INSTRUCTIONS TO FOLLOW
Retype each entry verbatim. Do not include the images.

RECORDS FOR THIS TASK
+ + + + + + +
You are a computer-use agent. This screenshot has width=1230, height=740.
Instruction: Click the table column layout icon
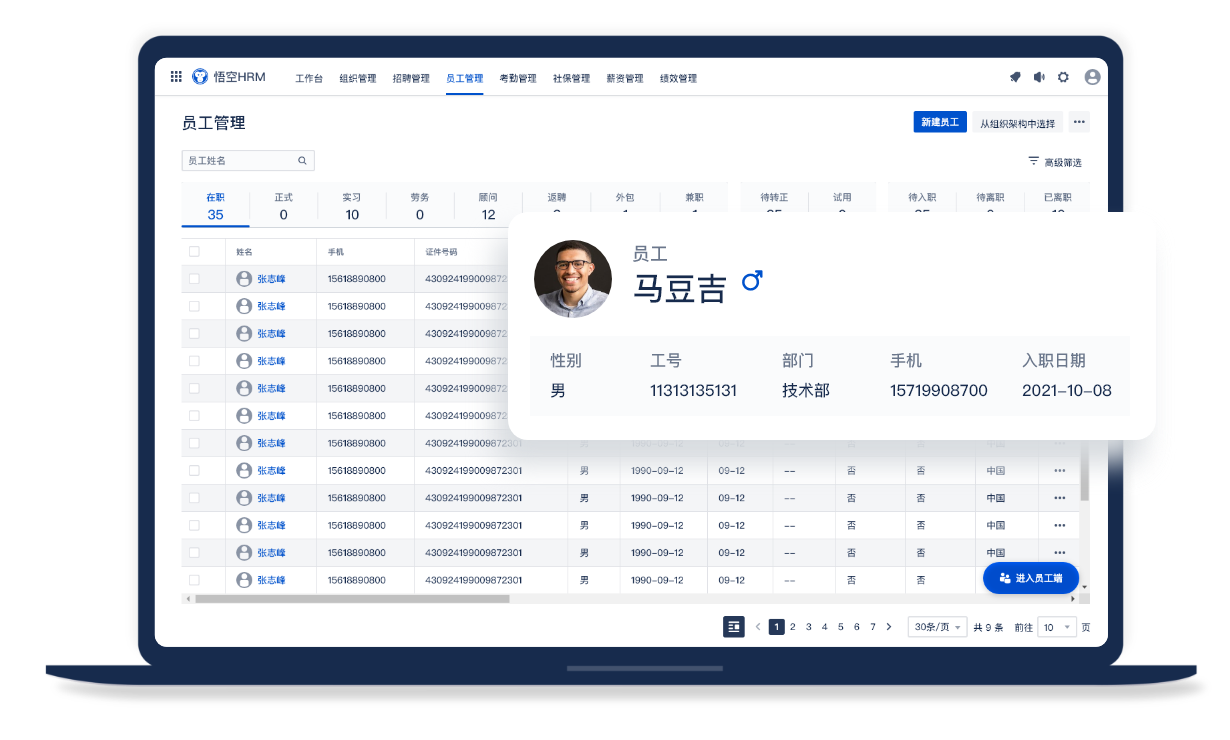pyautogui.click(x=734, y=627)
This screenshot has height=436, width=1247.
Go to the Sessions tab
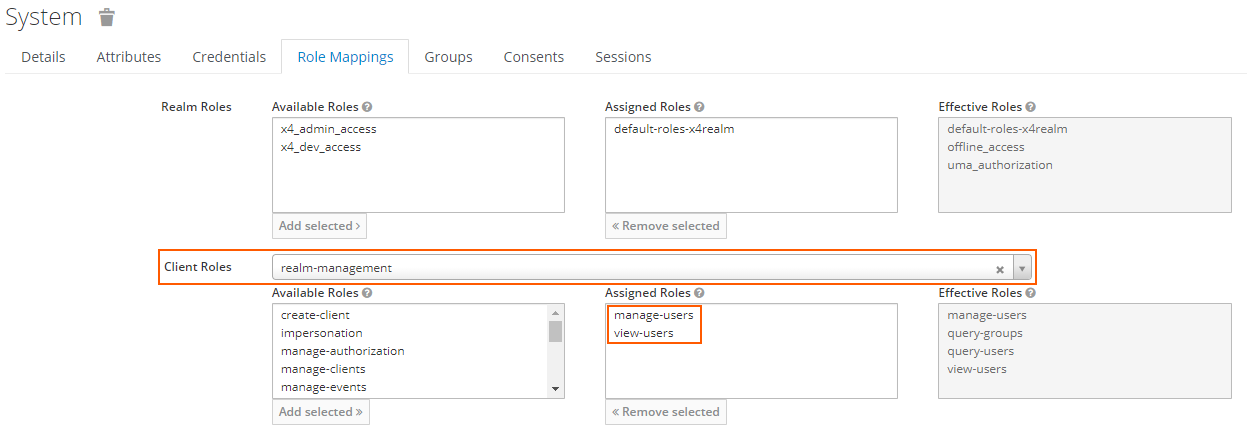pos(623,57)
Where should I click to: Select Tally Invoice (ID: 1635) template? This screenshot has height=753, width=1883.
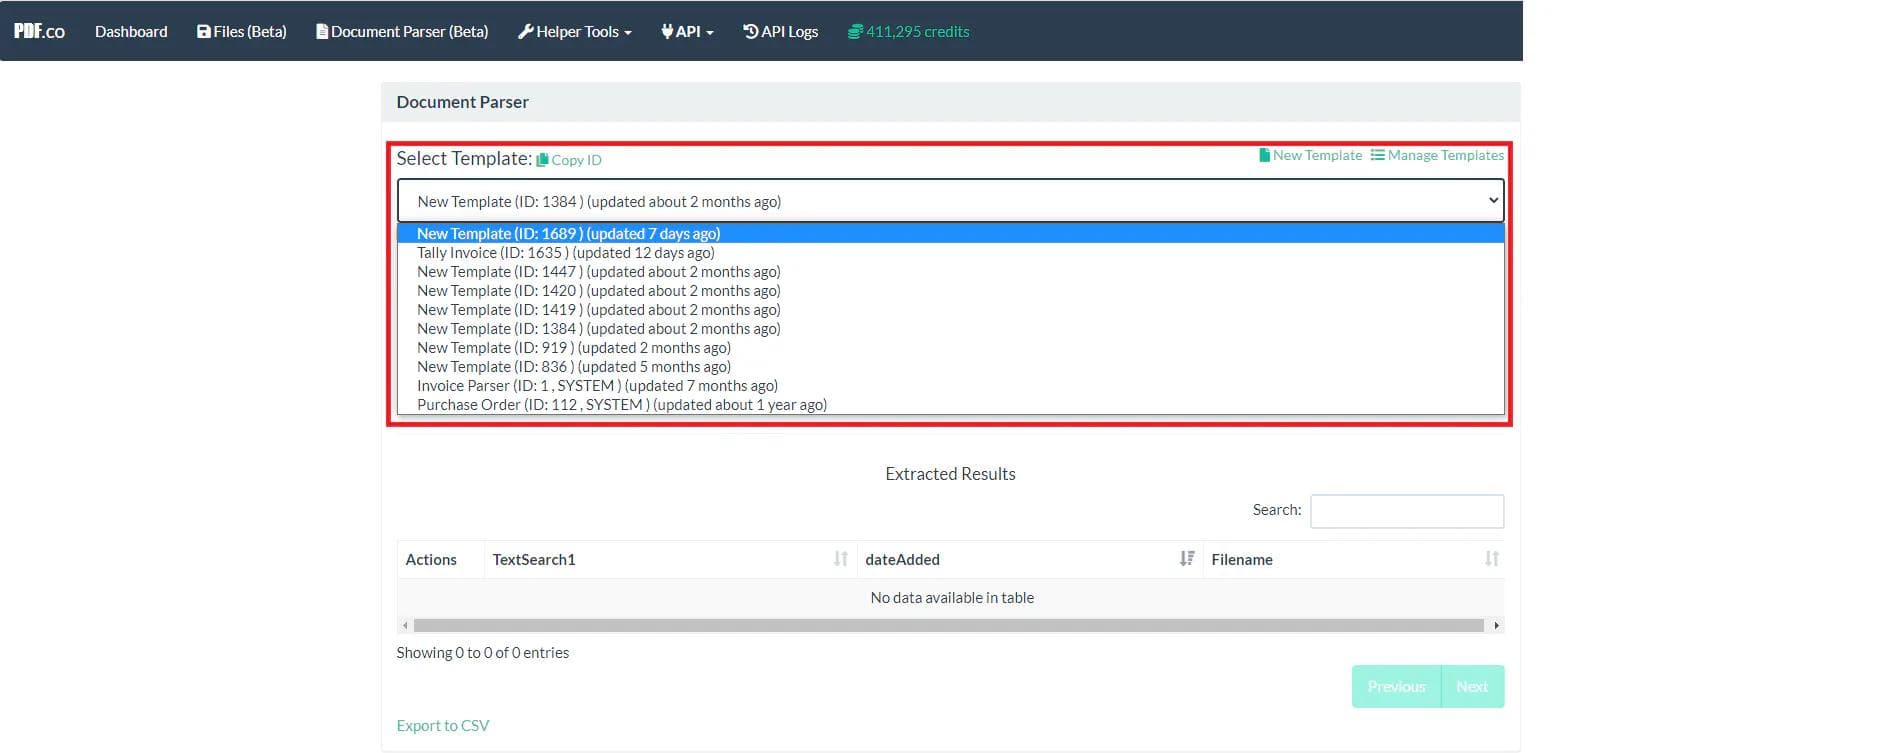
+ + + + + + +
RESULT OF THE EXERCISE
You are a computer-use agent. This screenshot has width=1230, height=740.
Instruction: Click the table column layout icon
pyautogui.click(x=734, y=627)
This screenshot has height=436, width=1247.
Go to the Sessions tab
pos(623,57)
Where should I click to: Select Tally Invoice (ID: 1635) template? This screenshot has height=753, width=1883.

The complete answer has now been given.